Here’s a blog post that posits a pretty good theory about how that t-shirt came to exist. In a nutshell: there are a 500,000+ t-shirts on that store so it’s unlikely each of those was specifically designed by a human being. Instead, someone somewhere designed an algorithm to spit out phrases that can be printed onto a t-shirt if someone wants one.
Should the word ‘rape’ ever have been included in that algorithm? Of course it fucking shouldn’t. But rather than instantly assuming the intent was to make a ‘joke’ about raping women, I wonder if the word got in there as a gaming reference.

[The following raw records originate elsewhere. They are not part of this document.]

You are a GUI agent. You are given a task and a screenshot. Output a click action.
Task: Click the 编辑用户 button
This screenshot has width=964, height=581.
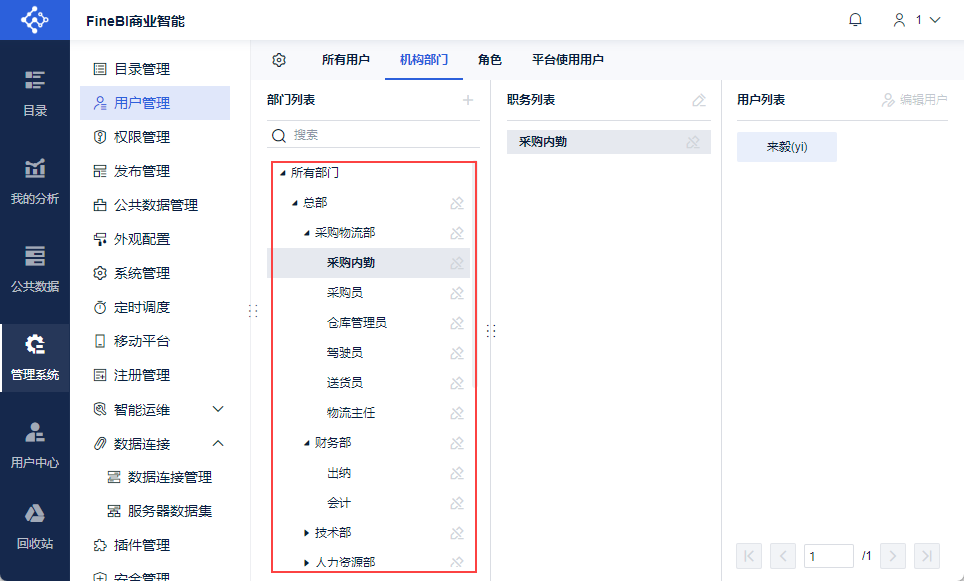tap(914, 100)
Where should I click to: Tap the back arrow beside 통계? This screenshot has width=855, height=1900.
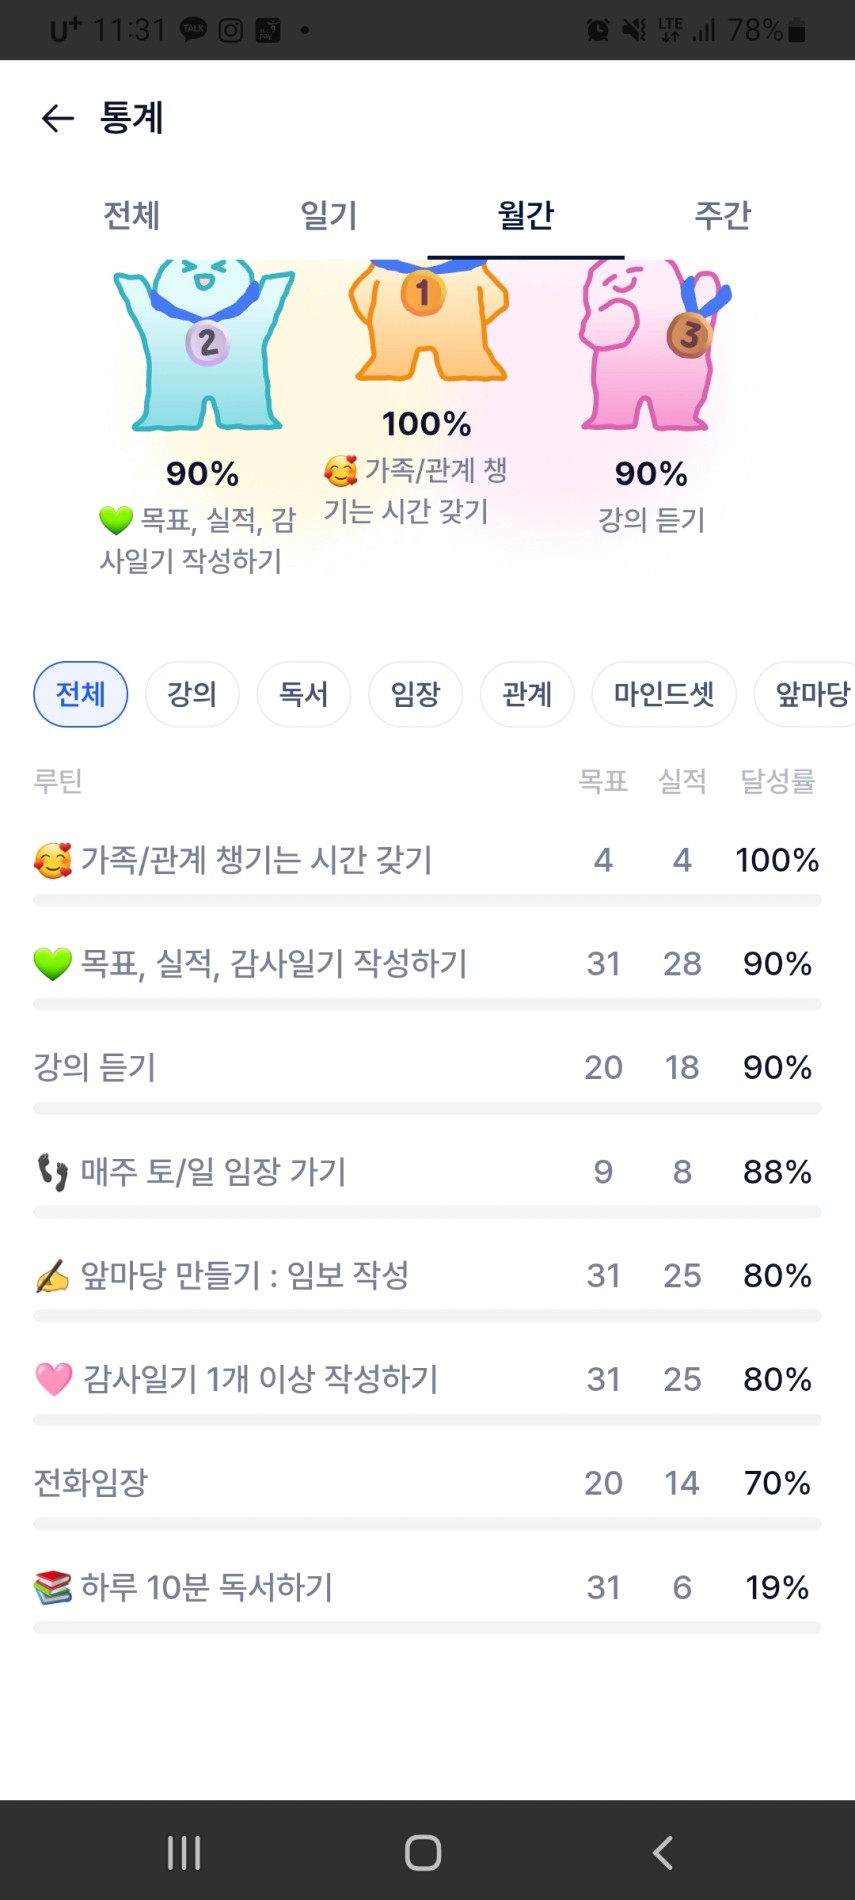pos(58,119)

It’s quite common to see gamers talking about “lol let’s go rape some noobs”. I don’t like the way ‘rape’ is used in this context, but it’s how our language has evolved and it’s where we are. (There’s a whole other discussion to be had around the normalisation of such language in boys and young men, but that’s for another day.) This is also possibly how ‘hit’ and ‘maul’ got into the mix, too. There are comments on that blog post about how there’s no ‘Keep Calm and Rape Him‘ t-shirts, but by this point there are no ‘Keep Calm and Rape’ anything on either Amazon or Solid Gold Bomb. Someone has been very busy with the delete button. Trying to look for evidence of deliberate misogyny now is very much a case of horse/stable door; omission is no longer admissable evidence.

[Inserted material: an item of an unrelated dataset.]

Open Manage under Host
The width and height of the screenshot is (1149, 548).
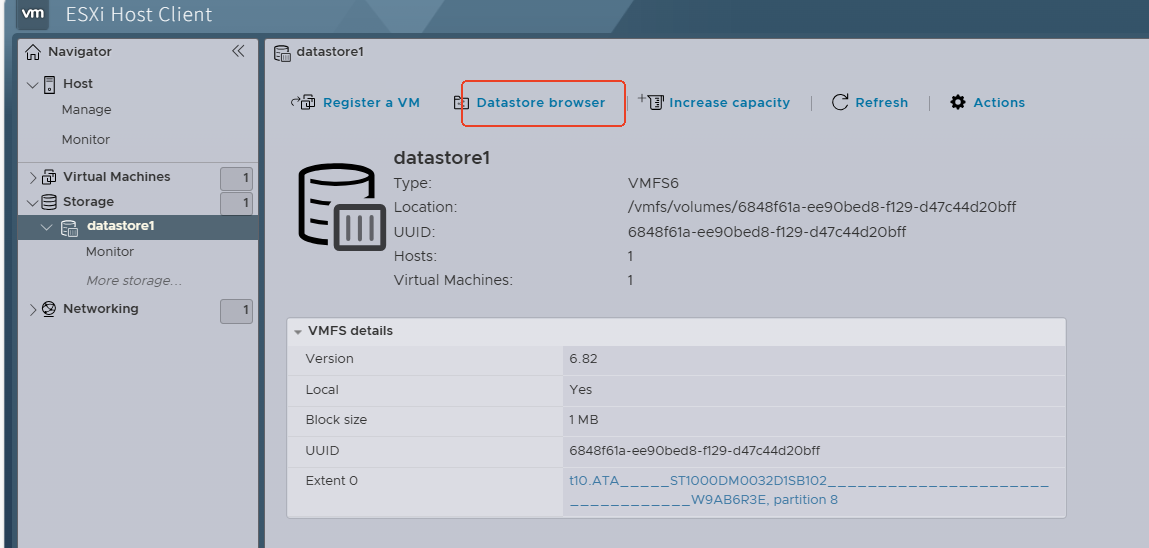tap(86, 110)
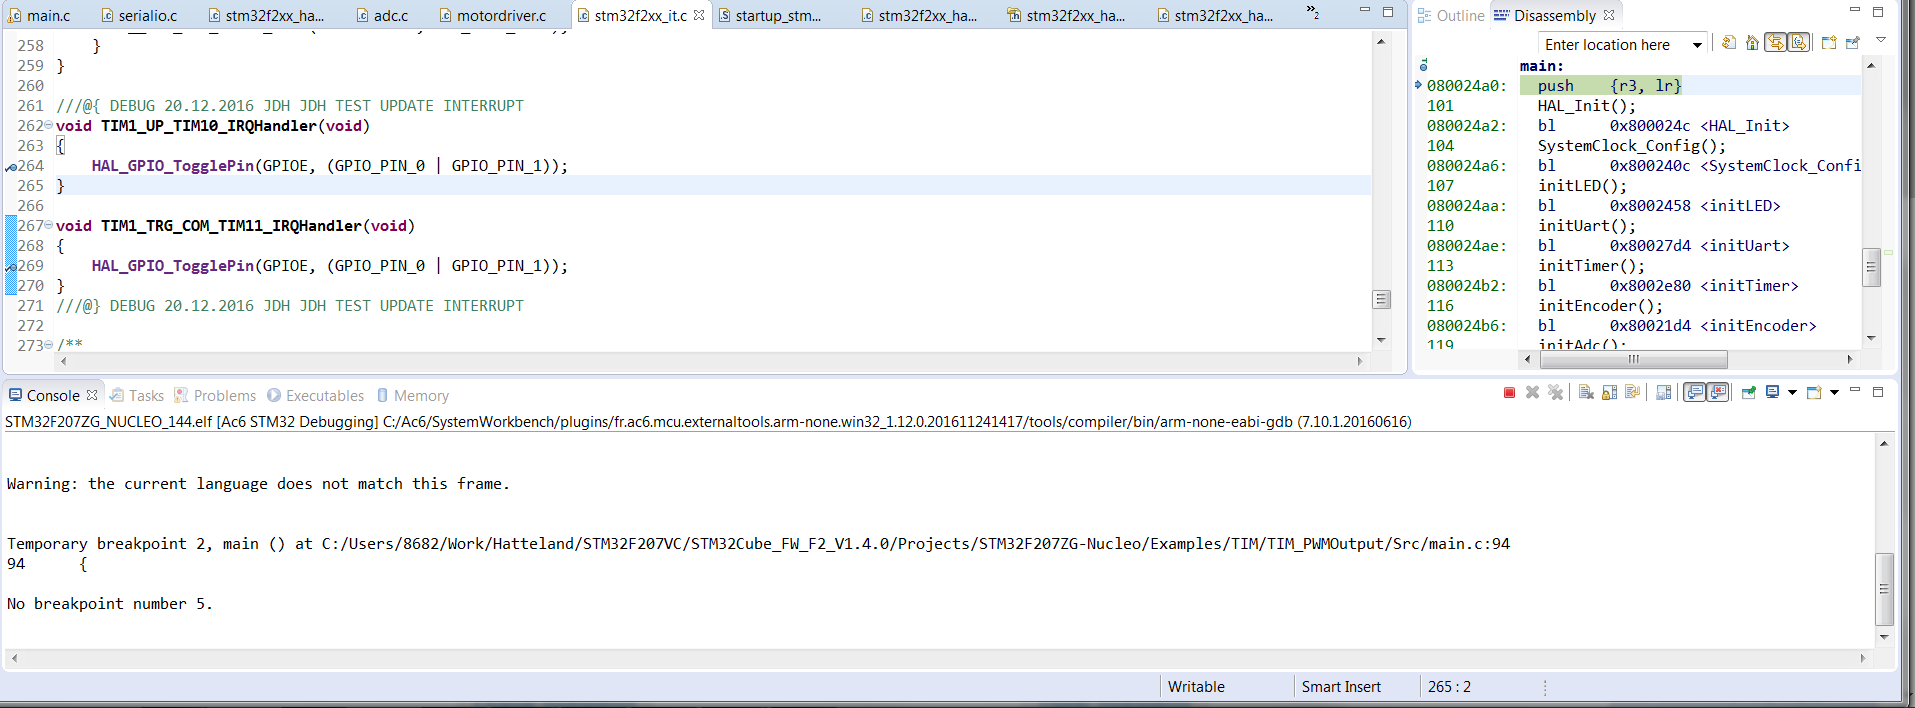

I’ve also seen comments on Twitter about what a crock of shit it is that no human being was involved in the creation of the t-shirts. What, they’re saying, nobody listed them on Amazon, nobody printed them or shipped them? Well, possibly not; like I said, with 500,000+ designs, all automatically created and listed, it is entirely possible that nobody at the company or Amazon spotted the offensive combinations until a consumer did. And the only time anyone would have laid eyes on one in the real world is if one was ordered. We can only hope nobody ever did. Out of 500,000 products, it’s unlikely. (Of course, if someone did, that changes the game. But we don’t know.)

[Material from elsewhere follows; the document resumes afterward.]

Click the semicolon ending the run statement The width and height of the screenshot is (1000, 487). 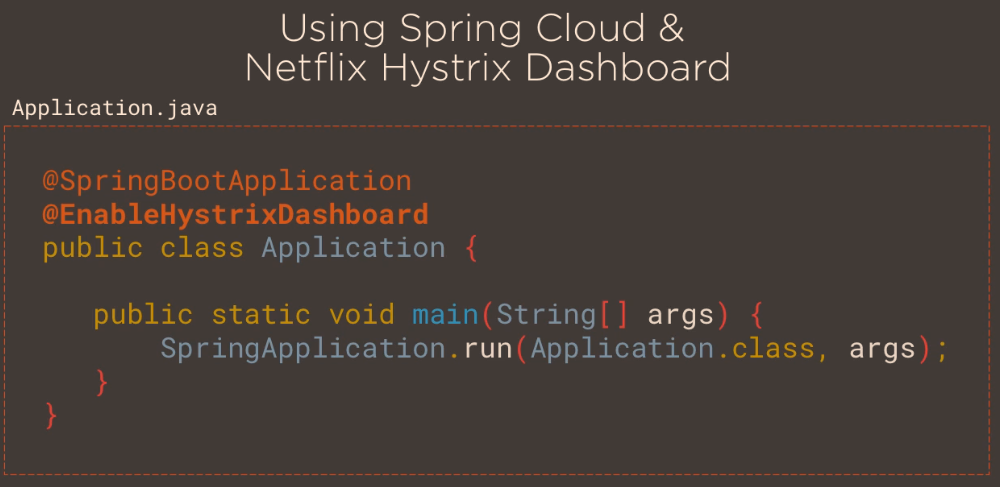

Clay Harris on Twitter said a very perceptive thing:
When one thinks of it, Amazon is much like a site with un-moderated comments, relying on users to call abuses to its attention
This is it. Very few people will have seen this design, one of them raised the alarm. And then social media went nuts calling everybody involved misogynist fuckwits; perhaps partly because they didn’t understand how it had happened, but perhaps partly because Twitter loves to get its pitchfork out. I work with the bottom half of the internet every day and boy, do people love to get angry about stuff before they fully understand it. I’m not saying I fully understand what happened here, but I think it’s sensible to look at a few other sides of the argument before I conclude the right one is ‘OMGZ WHAT TOTAL BASTUDS’.
Basically what I’m saying is: very few people are inherently evil. What people are, is stupid, and lazy, and not always able to see all the consequences of their actions. I suspect that’s what happened here. If this incident prompts more editorial oversight and more thoughtfulness from producers of anything, then this is a good thing. But we could have got there without the screaming. We’re reasonable people. Let’s act like it.